How to calculate your sleep duration from your Apple Health data
In this article I will share how I calculated the sleep duration from the raw Apple Health Data pulled from Apple’s HealthKit API.
There are two ways I know of getting Apple Health Data:
export from your iPhone’s Health app
connect to the HealthKit API
Since I am doing this for an app, I want to make it easier on the user. Therefore, connecting to HealthKit’s API makes the most sense.
I’ve looked at the XML file from the iPhone export and the columns are similar so I think this can still be helpful if you’re looking to export the data from the iPhone.
Methodology used to aggregate daily sleep duration
Once we get access to my data the process I am using to calculate the daily sleep duration includes the following:
filter by “sampleType” column with “HKCategoryTypeIdentifierSleepAnalysis”.
Filter values column for 3, 4, or 5. I believe these are sleep states that are actually asleep but I do not know exactly.
Sometimes they show up as 3.0, 4.0, and 5.0.
Create a “sleep_date_column”. Since sleep is an inter-day event I will need to make an assumption using a cutoff time that will determine where a sleep record’s startDate should apply. Both Apple and Oura calculate the day’s sleep as the sleep you experienced from the night before into the morning.
I use a cutoff of 3pm. So any sleep that startDate is after 3pm belongs to the next day.
Then create a sleep duration column which is just the difference between the “startDate” and the “endDate” columns.
Sum over the sleep duration values grouping by the sleep_date_column.
Comparison of results of this methodology with my iPhone’s Health app
My sleep data is initially collected by Oura Ring. Here is the same histogram that compares the sleep durations of Apple Health, Oura Ring and What Sticks – which is the app I am building.

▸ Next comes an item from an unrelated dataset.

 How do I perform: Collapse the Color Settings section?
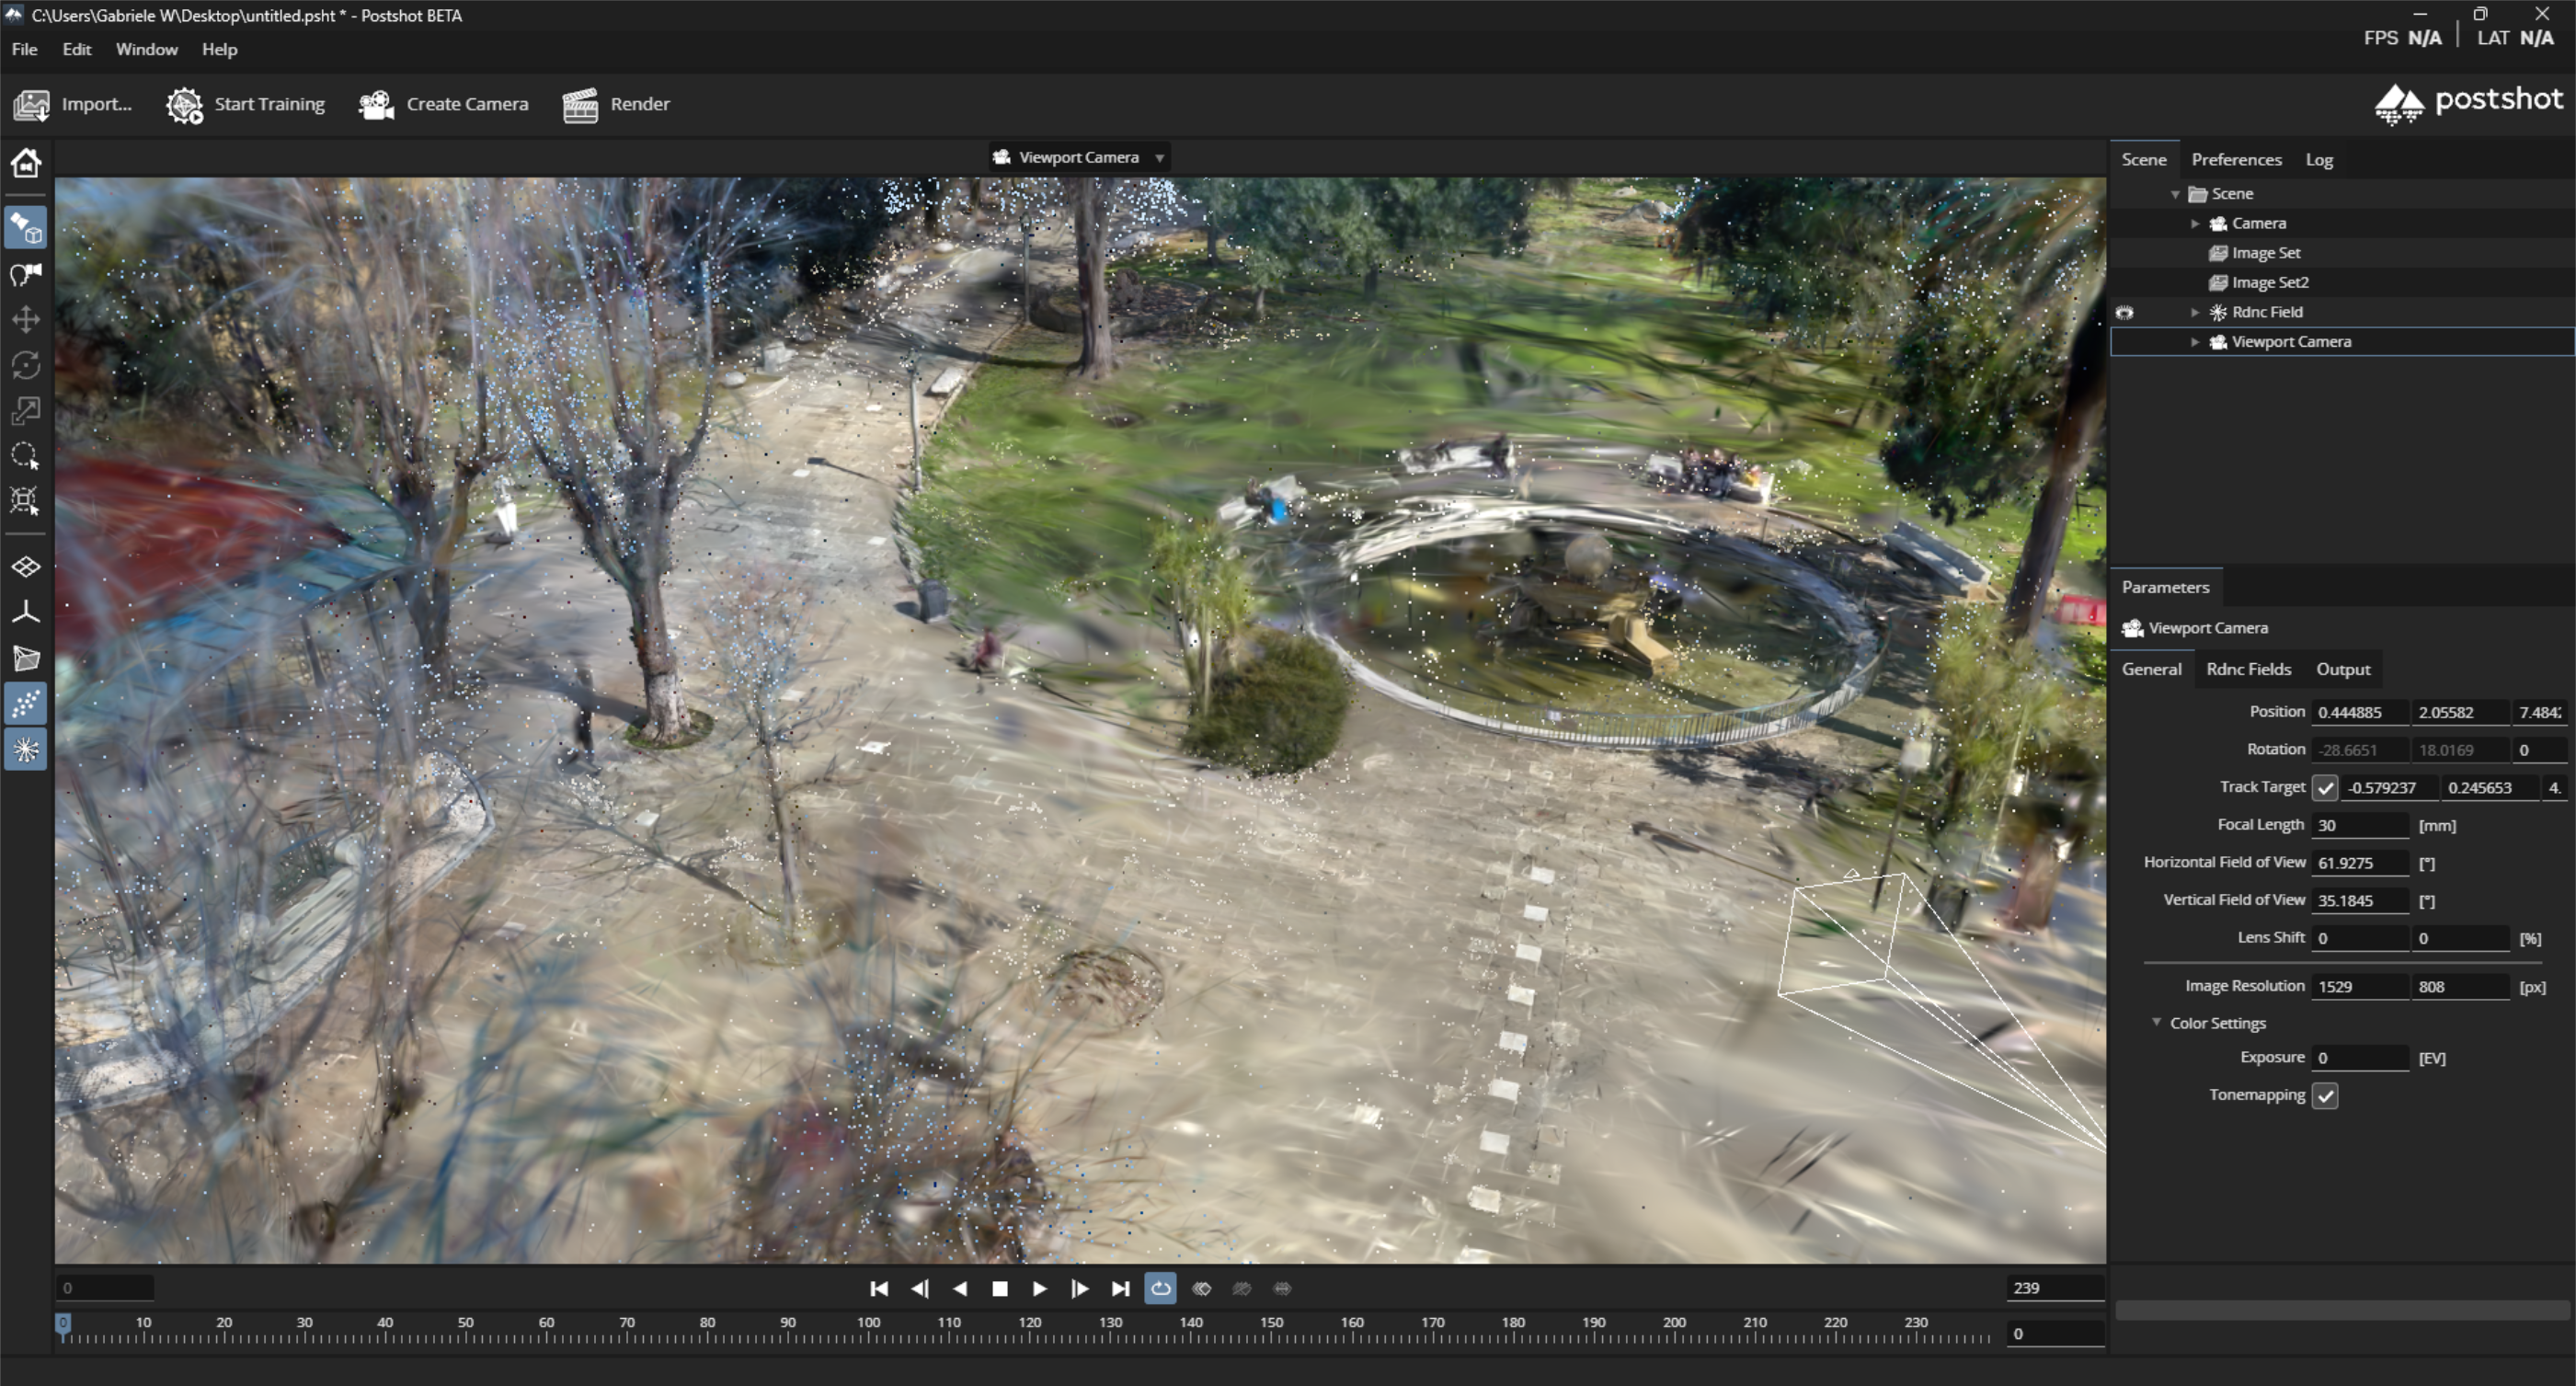coord(2157,1022)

Most days are very close, but you’ll notice to the right of the chart May 29 and 30 are off by about an hour for Apple and Oura. What Sticks is right in the middle. This was not done purposefully. There is clearly some difference in the methodology, but I have yet to figure it out.
Timezones
The major takeaway for me is that Apple Health already accounts for timezone changes.
My initial concern was how the Apple Health sleep records handle timezone differences. When you look at the data in the startDate and endDate columns, you’ll notice all have “+0000” at the end. This suggests that the timezone is UTC/GMT. However, in my experience it has already been converted to my timezone.

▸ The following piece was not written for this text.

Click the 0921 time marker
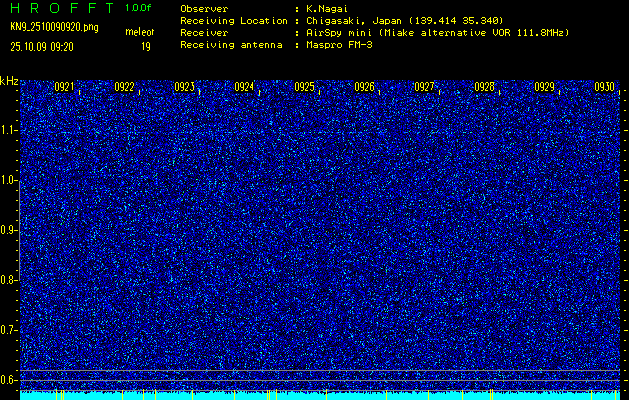 [64, 87]
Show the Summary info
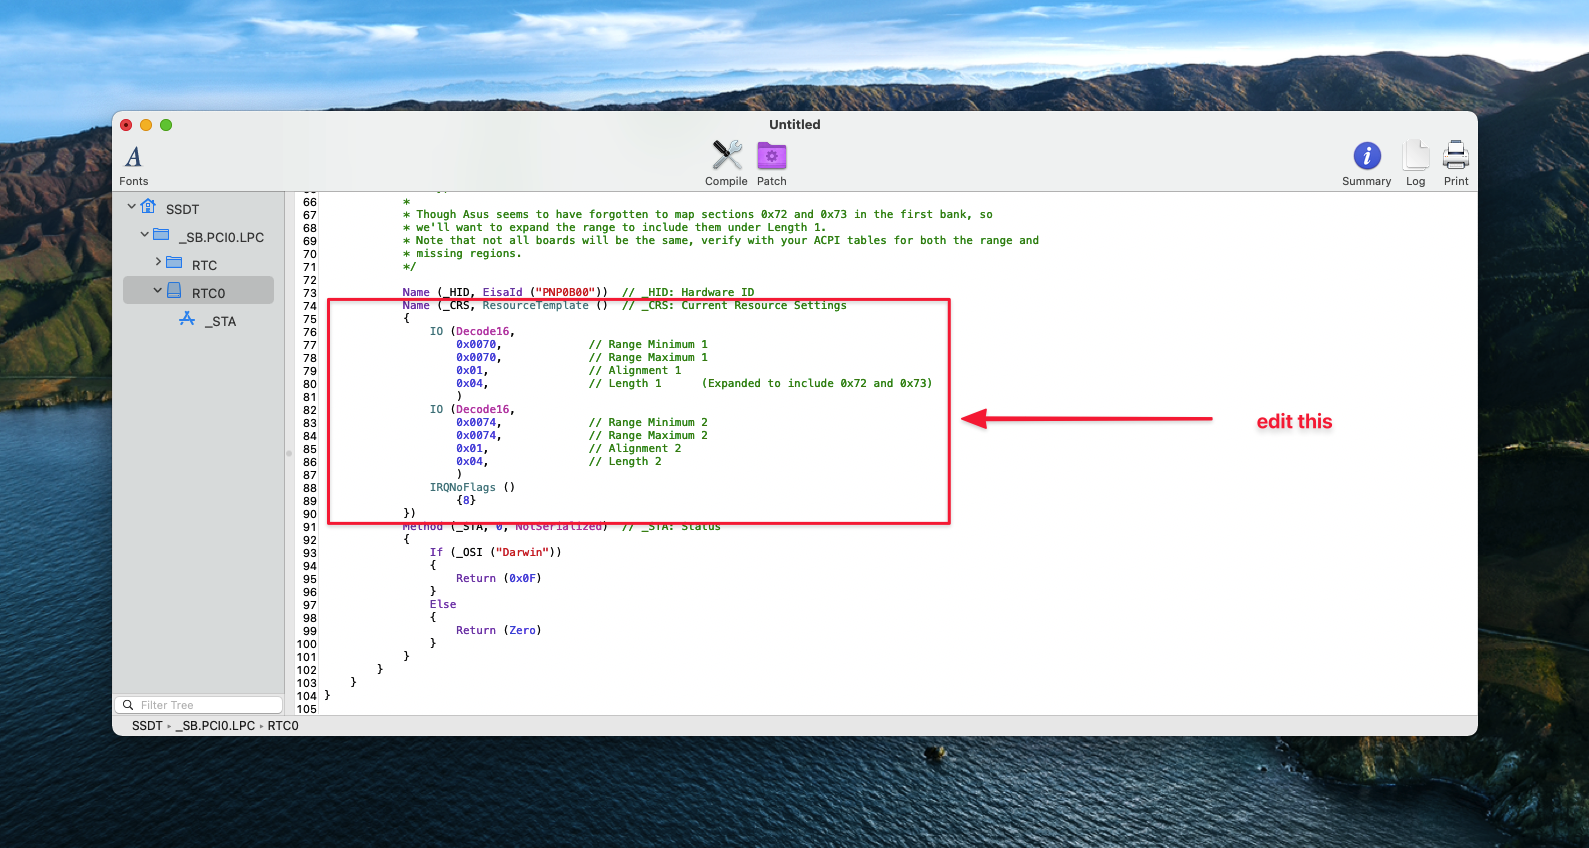 1366,156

Using the same methodology with no changes to timezones, I looked a period where I travelled a lot – crossing many timezones. Figure 3 shows my daily sleep duration differences between the three sleep durations. The columns in gray indicate the days I travelled across timezones.
There are 34 selected days in Figure 3. During seven of these days I spent some time on a plane crossing timezones. I included days surrounding the travel to make sure I didn’t miss any carry over affects from the timezone conversion by either Oura or Apple.

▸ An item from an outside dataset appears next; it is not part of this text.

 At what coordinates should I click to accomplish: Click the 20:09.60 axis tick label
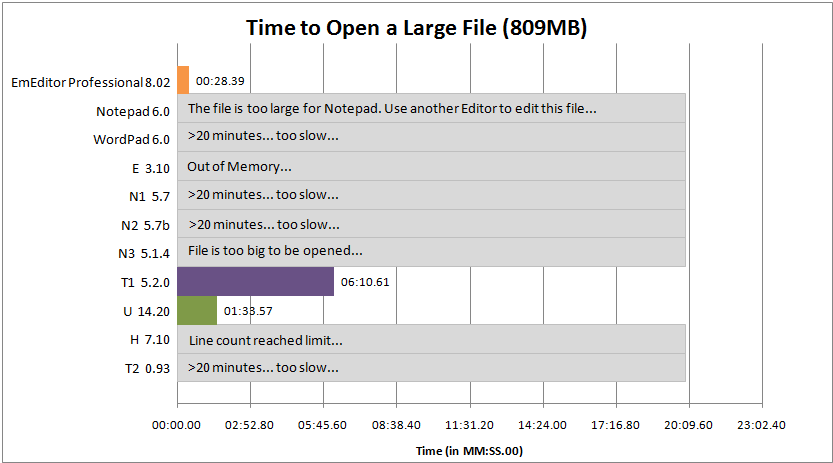click(688, 425)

I attempted to use 2 days prior the travel and 4 days after each travel. Unfortunately, my Oura Ring battery died a few times, so I tend to have some days missing directly following my travel. In fact, the only complete travel where I have a complete 4 days before and after the travel was on 2024-01-22. The other periods have at least one day following where some data is missing.
In general, I don’t think these are too far off considering I don’t have the exact methodology for the dataset I am using. The date that sticks out the most is 2024-03-01 in Figure 3. But even this difference is between Oura Ring. Ideally, there would be no differences. However, given the dataset is from Apple it's good to know that Apple and What Sticks have minimal differences given that I don’t have their exact methodology.
Conclusion
The What Sticks sleep duration calculation is not bad considering the Apple Health – Our Ring comparison. There are some apparent differences in methodology but since I do not know what they are. For the time being I will continue with what I have.
The key component of What Sticks is to calculate a Pearson’s Correlation coefficient. To understand how much impact this inaccuracy has on the correlation coefficient, we’ll need to know the distribution of the errors between the What Sticks and the Apple Health sleep durations.
Regardless, I would say the What Sticks sleep duration calculation needs help.
Methodology used to collect data from Oura Ring API
The method I used to get the Oura Ring sleep duration is using the https://api.ouraring.com/v2/usercollection/sleep endpoint.
The response included a dictionary.
In the first level there was the “data” key.
Inside “data”, there was a list of dictionaries.
Each dictionary in this list captured sleep data for a day, however, sometimes there were multiple day entries.
Inside the list of dictionaries (found in “data”), there is a “type” element whose values, in my case, were either: “late_nap”, “long_sleep”, and “sleep”.
I found that if I wanted to match the sleep duration on my Oura Ring App in my iPhone, I needed to sum the “total_sleep_duration”. Specifically, I needed to sum value across “late_nap” and “long_sleep”, omitting the “total_sleep_duration” from types that were “sleep”.